Questa varietà ha trovato nel corso del tempo il suo habitat ideale soprattutto sui rilievi collinari, dove i terreni tufacei di origine vulcanica uniti ad affioramenti calcarei le hanno permesso di esprimere al meglio le sue caratteristiche. Si tratta di un vitigno che non possiede una spiccata aromaticità, ma che regala comunque un delicato ventaglio di profumi floreali, di agrumi e una mineralità “pirica” molto nitida. La bocca è segnata da una notevole spina dorsale acido-sapida, con la sapidità che si esalta nei terreni più storici e che permette di contrastare un discreto peso e garantire sempre un’adeguata agilità.

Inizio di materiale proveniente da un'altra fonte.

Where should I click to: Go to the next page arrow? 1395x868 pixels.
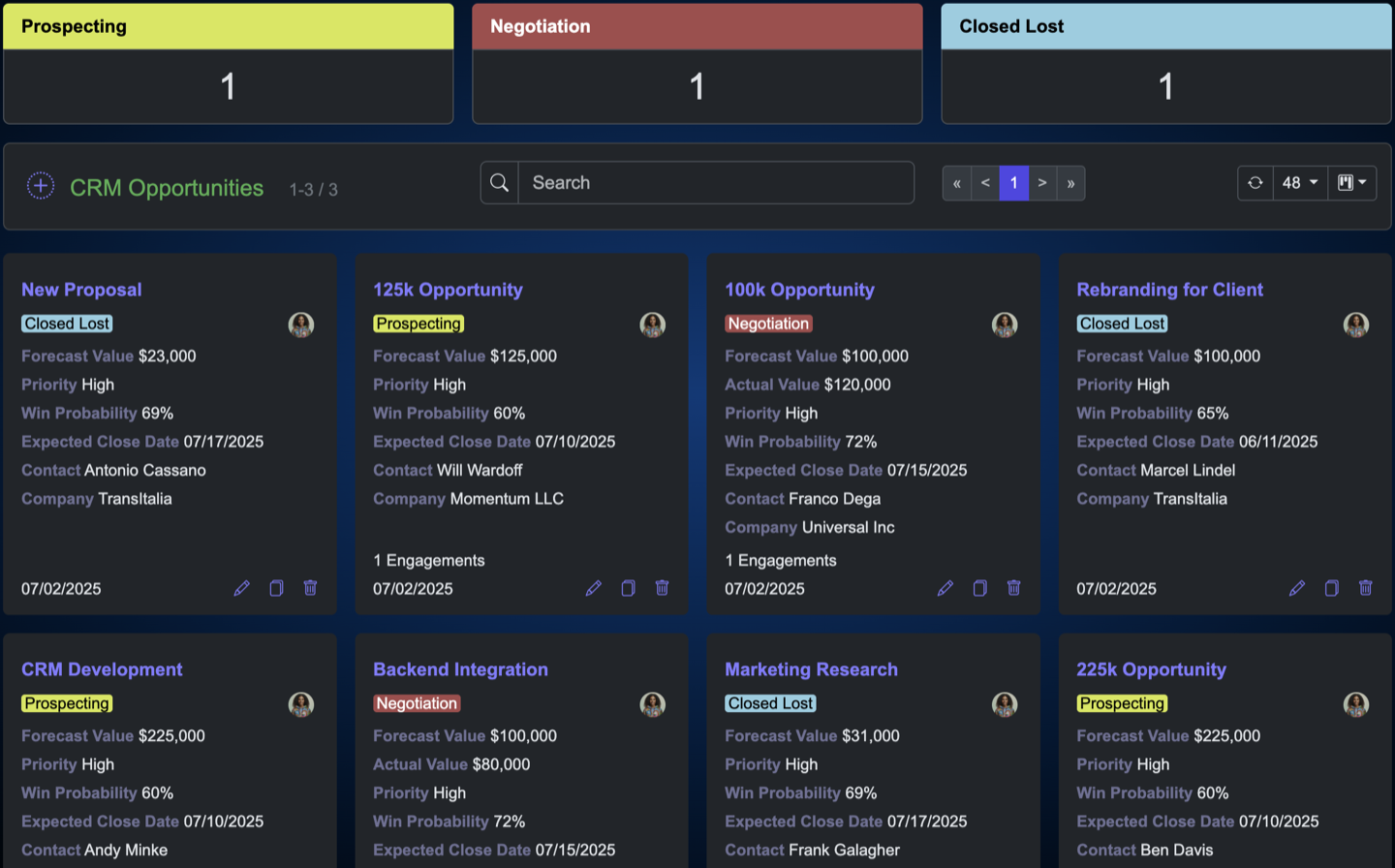point(1042,183)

Riveste, invece, sempre minore importanza la presenza del trebbiano, soprattutto in considerazione del fatto che nei moderni disciplinari di produzione può essere sostituito in tutto o in parte dallo chardonnay, con un possibile saldo del 5% di pinot bianco o altri vitigni a bacca bianca coltivati nel veronese.
LA DEGUSTAZIONE
L’assaggio ha rivelato un tema ricorrente in tutti i vini degustati, riconducibile alla particolare finezza olfattiva che, unita a una solida struttura gustativa, consente quasi sempre di creare un quadro particolarmente elegante.
Anche nei vini che hanno fatto affinamento in legno, e che di conseguenza tendono ad essere più opulenti, si resta piacevolmente stupiti per l’equilibrio e l’eleganza, sempre sostenuti da una freschezza e una sapidità, mai invadenti, che garantiscono una gradevole bevibilità.
Le recensioni riguardano esclusivamente la tipologia Soave Classico e presentano un focus sui vini di tre aziende di riferimento della denominazione (Suavia, Prà e Cà Rugate), a cui si è aggiunta la positiva apparizione del vino dell’azienda Pagani. Un ringraziamento d’obbligo spetta a Edoardo Duccio Armenio, attento relatore Onav e ideatore della serata.